By Lisa Magill on April 29th, 2014 as posted on Becker & Poliakoff’s webpage
Fraud and theft in community associations seem to be more prevalent than ever. In many cases the fraud occurred over a period of several years and it is just being discovered now. Typically the methods utilized are not that obvious, so do you know what to look for?
Some common fraudulent activities include:
- Theft of cash receipts
- Under-the-table payments, bribes or kickbacks.
- Pay & Return – The employee purposely overpays a vendor. When the vendor returns the overpayment, the employee embezzles the refund.
- Kickbacks – The vendor gives the manager money in return for awarding a contract to the vendor or an inflated check is delivered to the vendor and they split the overpayment.
- Tampering with checks issued (forged signatures, altered dates, adjusted amounts)
- Stealing blank checks or counterfeiting duplicate checks with altered payees
- Creating and paying fictitious vendors
- Shell Company – An employee sets up a shell company (often with a fictitious name) and bills the employer for goods or services it does not receive. The employee converts the payment to his/her benefit.
- Pass-Through Scheme – A shell company (owned by the employee) purchases goods and resells them to the employer at a marked-up price.
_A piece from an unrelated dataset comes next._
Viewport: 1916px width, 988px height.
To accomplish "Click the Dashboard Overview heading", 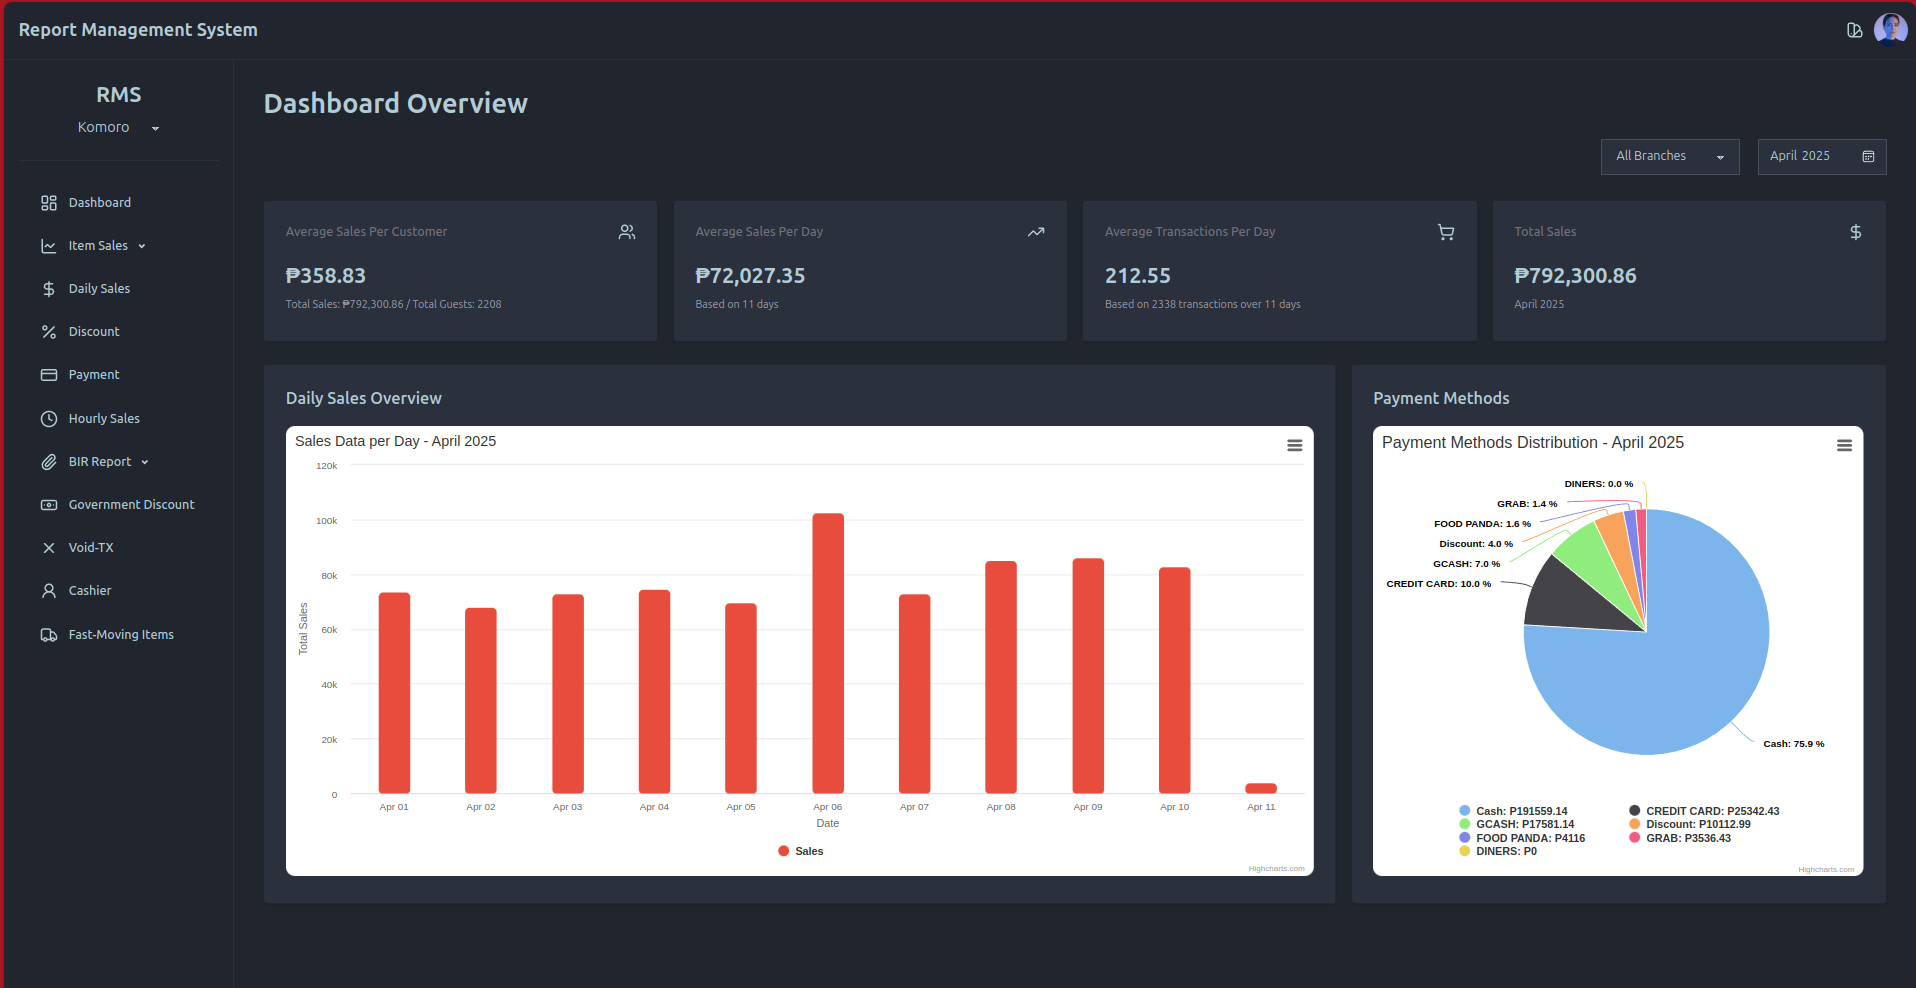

- Creating inflated or phony expense vouchers
- Theft of inventory
- Altering purchasing, receiving or shipment records
- Paying non-existent employees
- Lapping – This involves the manipulation of accounts receivable to steal cash. One payment is taken and then other receivables are applied to the account – the process continues so all accounts would appear current.
- Voiding checks – the employee writes a check to a vendor for a certain amount, but records the payment as higher in the books. Then the next check is written for the difference and entered as a void. When the bank statement arrives the checks are destroyed and the account is reconciled as if one payment was made for the higher amount.
- Credit card usage and credit card refunds – using the credit cards for personal expenditures or purchasing and returning items, then using the credit for personal expenditures.
These are just some of the examples of the types of fraud encountered by community associations. Of course, establishing (and complying with) internal controls is paramount in order to prevent fraud and to detect it before losses escalate.